UK & World News
Summer Soaking: Two Week Washout Forecast
The wet weather is forecast to continue for another two weeks after record-breaking rainfall in both April and June.
The first half of July is expected to remain unsettled, with no sign of sunshine and hot temperatures until the second part of the month - potentially in time for the London Olympic Games.
Sky News weather presenter Isobel Lang said: "This week has already been rather wet thanks to low pressure and there is little sign of improvement at least for the next 10 to 14 days.
"Anyone hoping for a break in the weather may have to wait until the latter half of the month when there are signs that high pressure may bring some sunnier days.
"For now we are stuck in a rut with the jet stream further south than usual."
Ms Lang warned of the risks associated with the predicted downpours.
"Apart from the fact that the weather is just downright dull and miserable for a lot of the time, there are more serious consequences with the potential for dangerous driving conditions and from flooding."
She added: "During Thursday, Friday and Saturday northern parts of Britain and Ireland could see prolonged and heavy downpours and some flooding.
"Low pressure over southern areas will bring sunshine and heavy, slow-moving showers."
The wet weather has already caused delays to some of this year's big summer sporting fixtures, including Wimbledon and England Test matches.
According to the Met Office, double the average monthly rain fell across the UK last month, making it the wettest June since records began.

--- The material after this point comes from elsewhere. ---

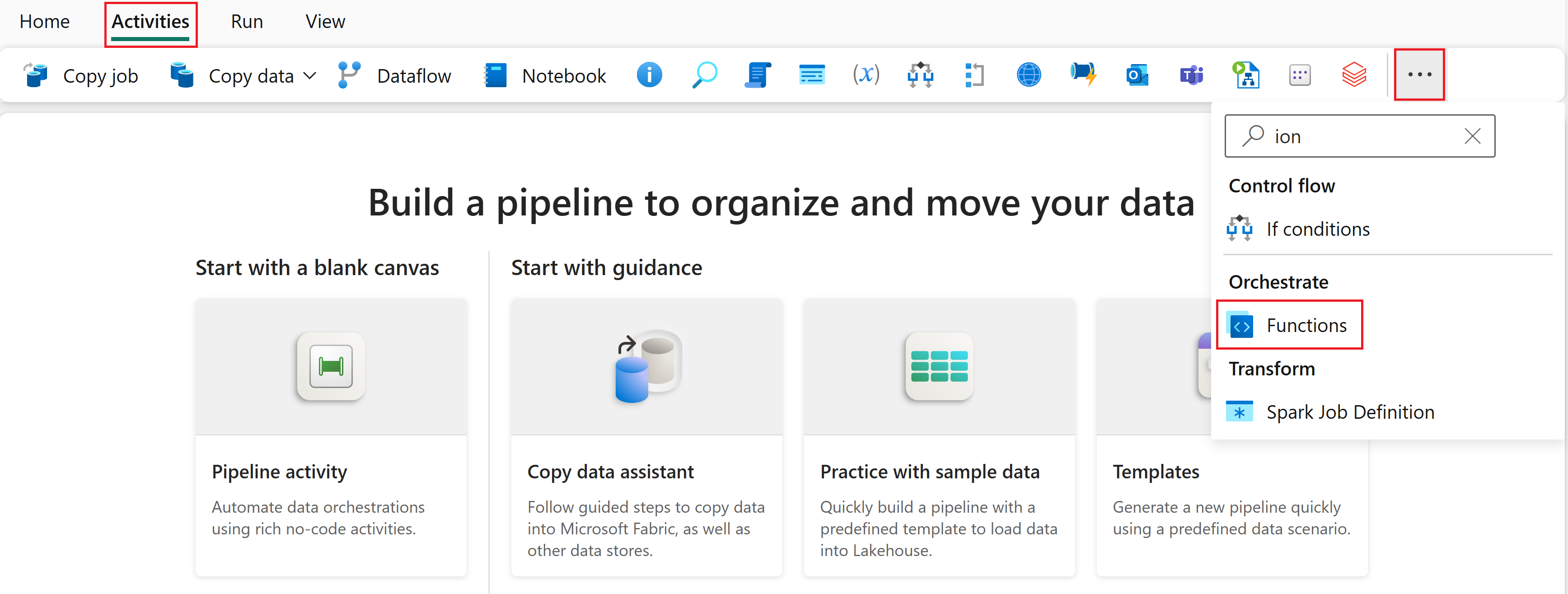
Task: Add Office 365 Outlook activity icon
Action: tap(1137, 75)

June saw long, prolonged rainfall and short but extremely heavy showers, and ended with freak storms which battered areas of the Midlands and the North East.
The exceptional amount of rain caused floods in Wales and parts of England.

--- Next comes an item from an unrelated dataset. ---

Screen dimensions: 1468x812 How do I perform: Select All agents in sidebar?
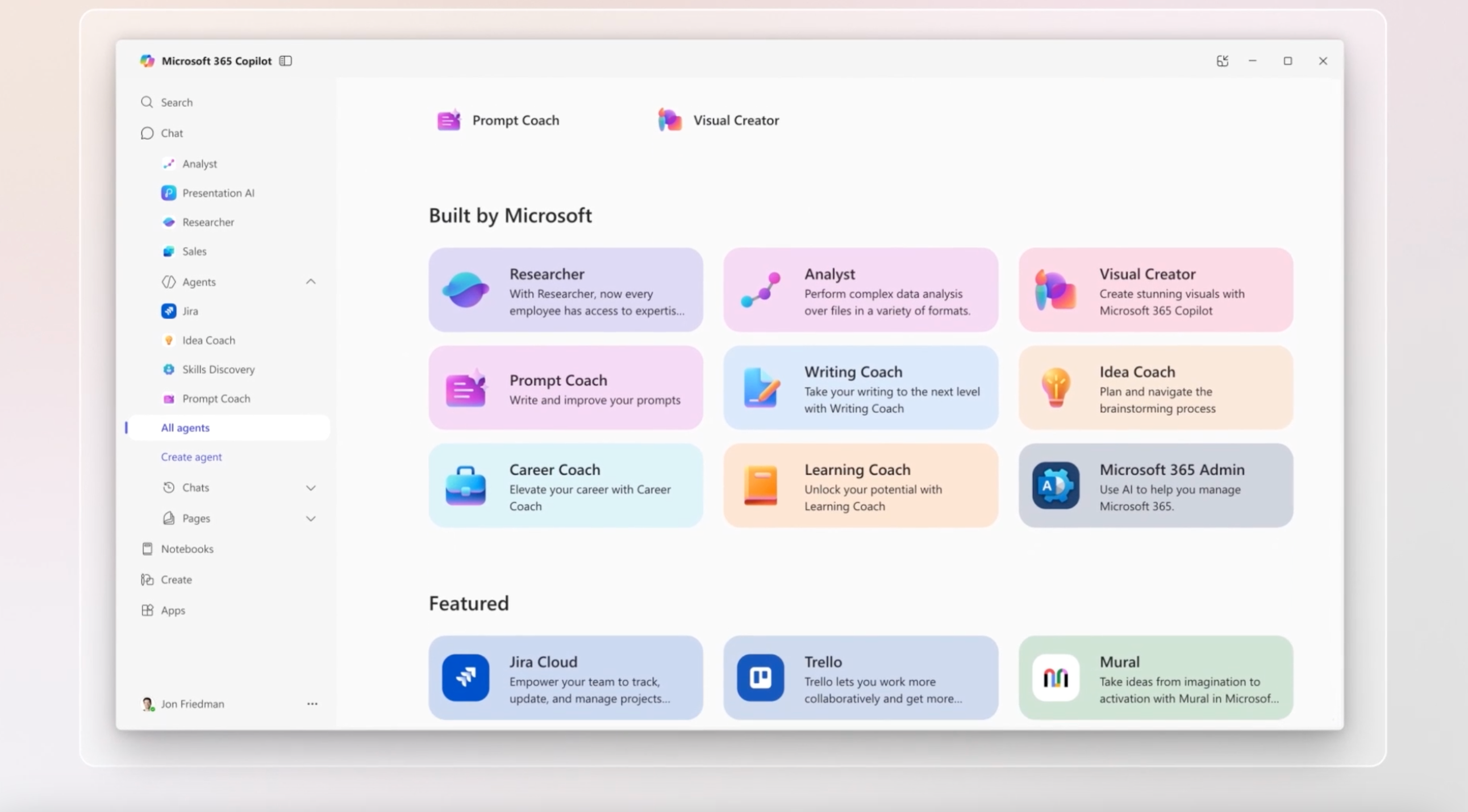point(185,428)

It was also one of the dullest and coolest Junes ever, according to the Met.
June was the second month this year to see record-breaking amounts of rain, with April also the wettest, according to records dating back more than a century to 1910.
So far this summer only there has only been one spell of prolonged fine weather during the second half of May.
The UK's record rainfall comes as the US experiences violent storms and a heatwave that have seen soaring temperatures kill at least 22 people and left millions without power.